Broadband Council has been a disaster

If spending taxpayers’ money at a rapid pace is the test of success for government – as some officials seem to think – West Virginia’s Broadband Deployment Council is a flop.

When the council was established five years ago at then-Gov. Joe Manchin’s request, legislators gave it $5 million to expand access to high-speed Internet service in the Mountain State.

Just $3.7 million in grants have been handed out. The council still has about $800,000 of its original allocation in the bank.

Asked to provide another $5 million, state legislators balked earlier this year. Now, council members are talking about disbanding.

At first glance, snail’s-pace spending by the council may have alienated some legislators who like big headlines involving millions of dollars’ worth of government initiatives.

But the headlines have been big during recent years – and embarassing.

Officials elsewhere in state government moved fast when they obtained $126.3 million in federal “stimulus” money. It turns out they wasted millions of dollars on unnecessarilly complex and expensive network routers.

Yes, it is true the council moved very slowly. It did not award any grants until last year.

It also is true Gov. Earl Ray Tomblin and legislators scrambled to balance the state budget. Rejecting the council’s $5 million request was an easy call.

But the council’s model may not be a bad idea. Consider what might have happened if the council had been involved in the $126.3 million project. Might the money have been spent slower – but with more accountability?
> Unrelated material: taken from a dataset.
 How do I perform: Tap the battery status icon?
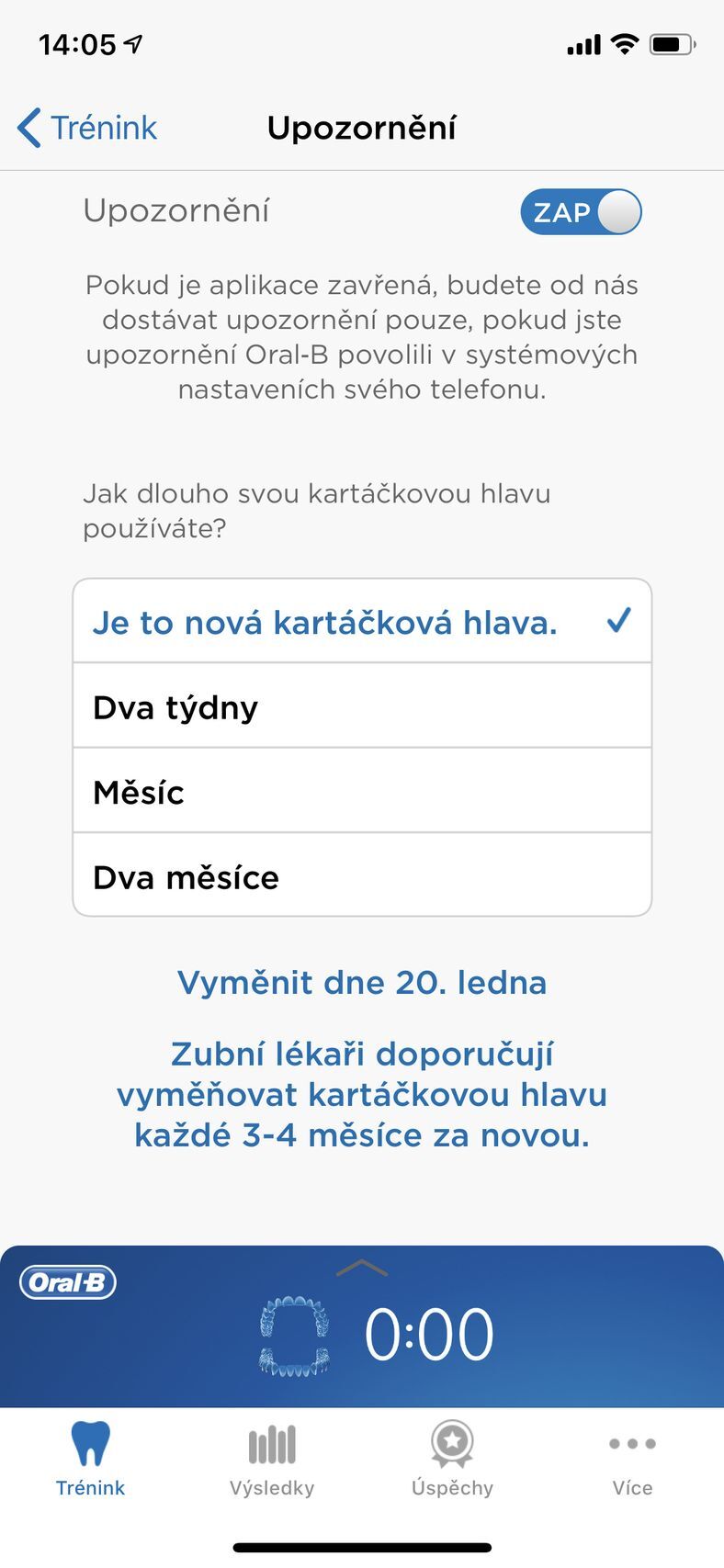click(673, 44)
We will never know, of course.

Also consider what the council has accomplished. Much of its efforts have been focused not on specific projects but on looking at state broadband needs and challenges as a whole. For example, the council has detailed maps of areas with and without broadband accessibility (available at www.broadband.wv.gov).
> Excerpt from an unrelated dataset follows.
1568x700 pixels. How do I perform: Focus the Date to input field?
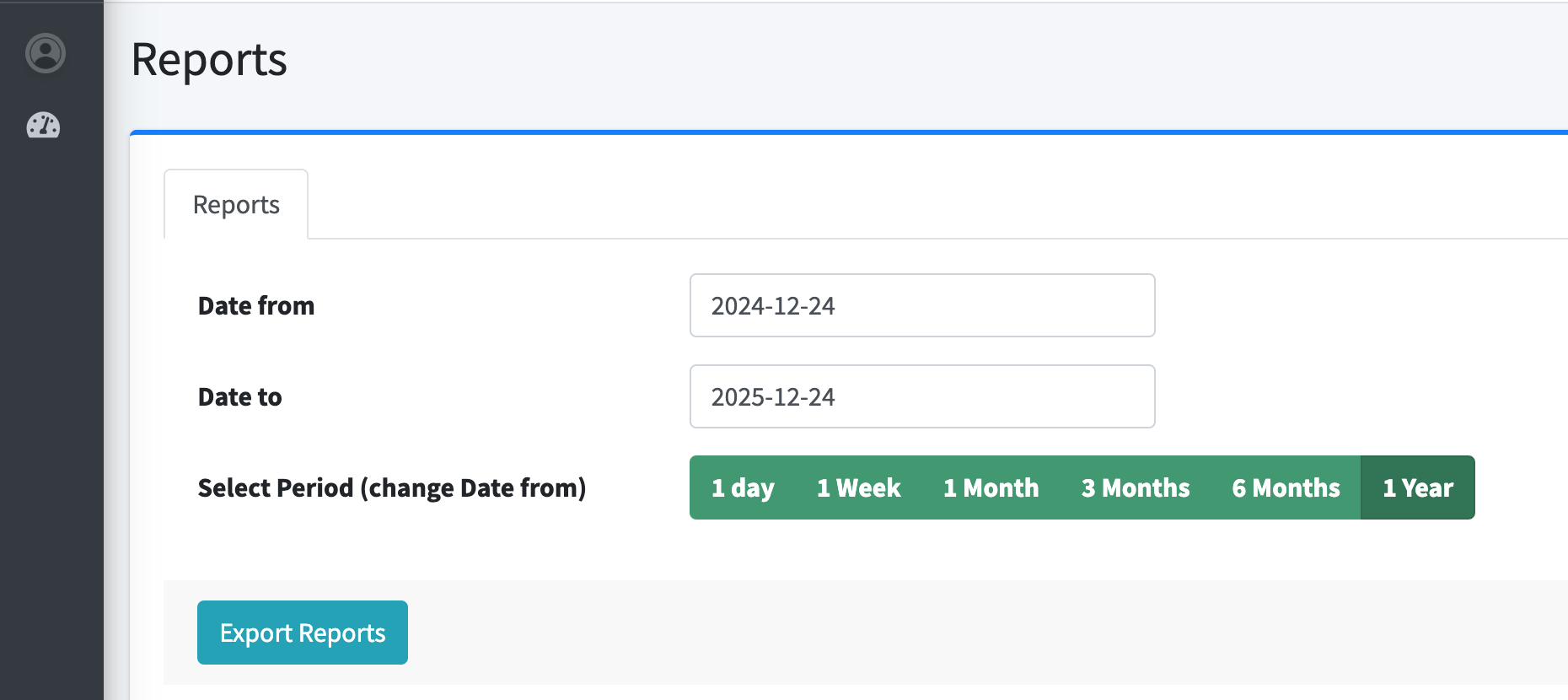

Finally, the council’s plan to close out its spending by providing detailed project audits and accountability reports is appealing.

Council members clearly are frustrated they did not receive the additional money they sought from the Legislature. But they should rethink their plan to dissolve the council. Some of that remaining $800,000 could be used to keep the agency in existence so it can plan for a time when West Virginia can afford more money for broadband work.

In terms of efficient use of such funding, Mountain State residents could – and did – do far worse than with the council.